The Charlotte, N.C., lender discovered errors in 10 to 25 out of the first several hundred foreclosure cases it examined starting last Monday. The problems included improper paperwork, lack of signatures and missing files, said people familiar with the results. In certain cases, information about the property and payment history didn’t match.
Still, those errors are unlikely to derail the foreclosures, according to the paper.
The day after the bank began its comprehensive review of all documents, CEO Brian Moynihan told analysts on an Oct. 19 conference call that “the teams reviewing the data have not found information which was inaccurate, which would affect the plain facts of the foreclosure,” such as whther the customer was actually delinquent on the loan. The errors uncovered so far support Mr. Moynihan’s statement, bank officials said, and all mistakes are being corrected before the bank resubmits documents to the courts.
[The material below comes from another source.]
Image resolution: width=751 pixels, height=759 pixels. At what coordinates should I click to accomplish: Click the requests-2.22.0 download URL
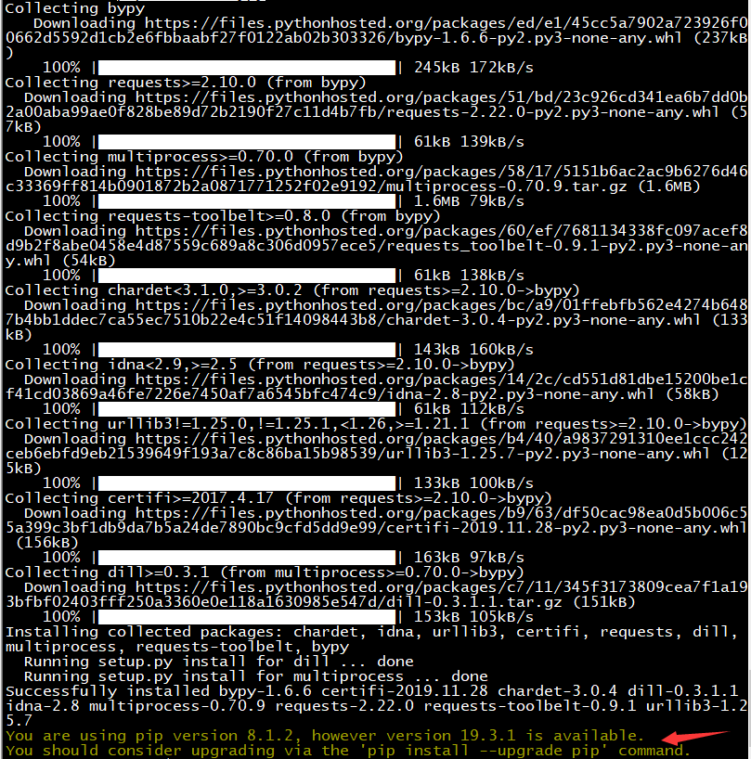click(376, 105)
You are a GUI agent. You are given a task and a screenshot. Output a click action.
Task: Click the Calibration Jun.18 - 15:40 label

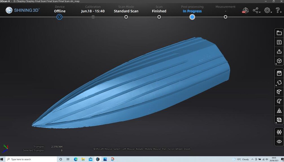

As Gretchen Morgenson wrote Sunday in The New York Times, shoddy or missing paperwork is more likely to pose problems for banks in legal wrangling with investors who bought securities consisting of bundled-up mortgages, as opposed to the foreclosure proceedings themselves.
For example, according to a court filing last year by the Florida Bankers Association, it was routine practice among its members to destroy the original note underlying a property when it was converted to an electronic file. This was done “to avoid confusion,” the association said.
But because most securitizations state that a complete loan file must contain the original note, some trust experts wonder whether an electronic image would satisfy that requirement.